# Cohibas



## zephead61 (Apr 18, 2012)

Hey Guys,
I have an opportunity to buy an box of Cohibas from someone who doesn't smoke. They were given to him 20 days ago still sealed. He says he has kept them in a bag since he got them. I can get the box for real cheap! Do you think they are still okay as far as not too dry?


----------



## socalocmatt (Dec 22, 2010)

Sealed boxes should still be good after 20 days IMO. You'd want to get them in some humidity ASAP. My concern would be:

I know a guy who....
and
I can get them for real cheap.

I'd be cautious that they weren't fakes.


----------



## Scott W. (Jul 10, 2008)

I would worry about the being real first......get a pic and post it. Who gave a non smoker an entire box of Cohibas?


----------



## zephead61 (Apr 18, 2012)

Here's the pics. The guy said his uncle just came back from Cuba.


































What do you think?


----------



## longburn (Mar 28, 2009)

I agree with these guys. Everything may be perfectly legit but someone doesn't usually gift a non smoker with a prized Cohiba,and especially an entire box.I would be hard pressed to give something like that to my own son:lol:

But their condition should be ok as long as that's the whole story on them. You'll be able to tell by handling them.


----------



## longburn (Mar 28, 2009)

Let the more exsperienced guys look at this, but I see some issues, the main one being there is no hologram on the green seal. The other is I believe cigars sold in Cuba should have an additional special sticker on the box. I came across a website where you can actually purchase the green seal and the white Habanos seal, even the cigar labels, and the white Habanos square paper they place inside on top of the cigars and the yellow ribbon.


----------



## zephead61 (Apr 18, 2012)

longburn said:


> Let the more exsperienced guys look at this, but I see some issues, the main one being there is no hologram on the green seal. The other is I believe cigars sold in Cuba should have an additional special sticker on the box. I came across a website where you can actually purchase the green seal and the white Habanos seal, even the cigar labels, and the white Habanos square paper they place inside on top of the cigars and the yellow ribbon.

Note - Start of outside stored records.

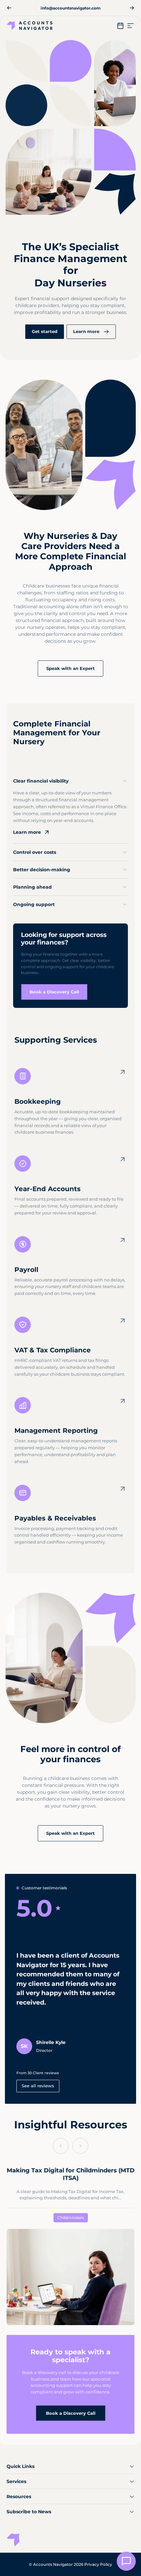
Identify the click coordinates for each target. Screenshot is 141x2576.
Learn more (27, 832)
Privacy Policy (98, 2564)
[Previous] (9, 8)
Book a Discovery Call (70, 2413)
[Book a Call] (120, 25)
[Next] (132, 8)
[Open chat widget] (126, 2561)
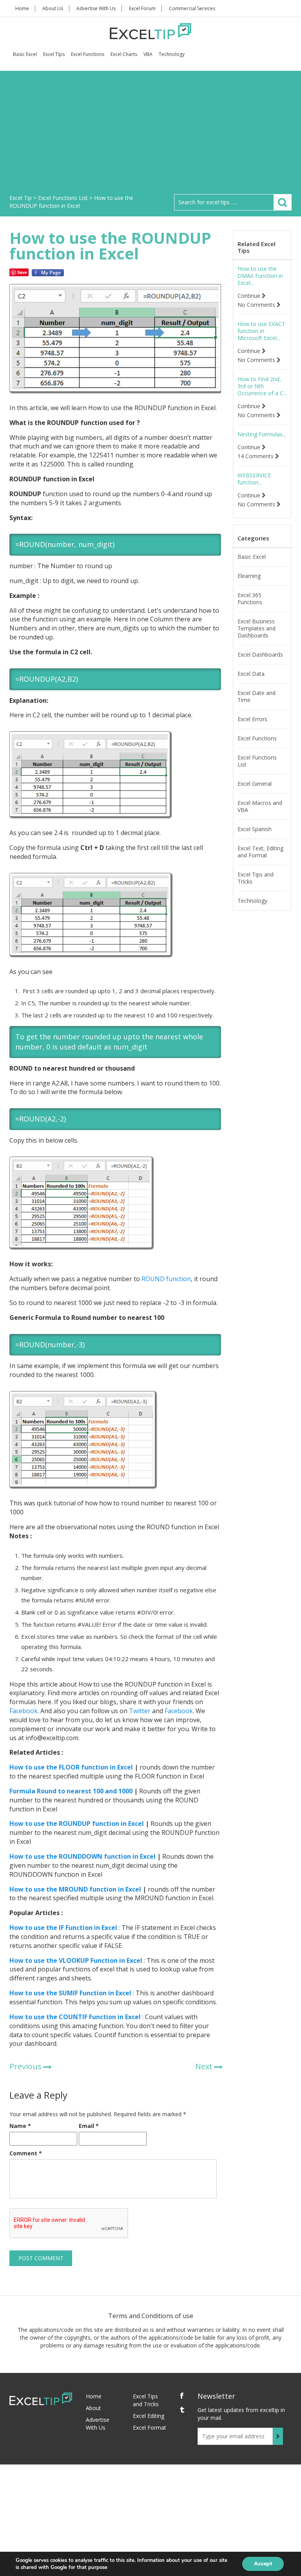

Yeah, you're right. I dont see a hologram either. I mean, I would know if they were fake once I handled them, but I'm not sure he would let me open the box since it is sealed. Do the Cubans put the hologram on or do they do that when they ship them to Europe?


----------



## longburn (Mar 28, 2009)

Check out these sites.. I remember reading that cigars sold in Cuba are packaged differently but I can't remember how, i'll see if I can find it and get back with you.
Cuban cigars bands labels and accessories for sale
Cuban Cigars


----------



## Mante (Dec 25, 2009)

If that box stamp is to be believed then that seems to be a box from years ago and it does not look believable. Highly dubious methinks but I am no expert on vintage boxes.


----------



## KaChong (Jan 1, 2012)

I don't like it. Looking at the stamp at the bottom "FPG OSSU" calls up a Partagas box code:

Cuban Box Codes

I don't know why a box of Cohibas would have a Partagas factory code. Also, OSSU would indicate a 0998 date code which would indicate Sept '98. Seems rather old for a newly acquired box. If they weren't kept well that's a lot of years to go bad. If they are real and kept properly that box is a great find.


----------



## burritosdaily (Jul 2, 2007)

as others have said, we need the CC experts to chime in, but I don't like the looks of the box..... stamp on the bottom and sticker. :2


----------



## zephead61 (Apr 18, 2012)

Alright guys. There is just too many negative things going on here. Me no likey. I'm going to pass on this box.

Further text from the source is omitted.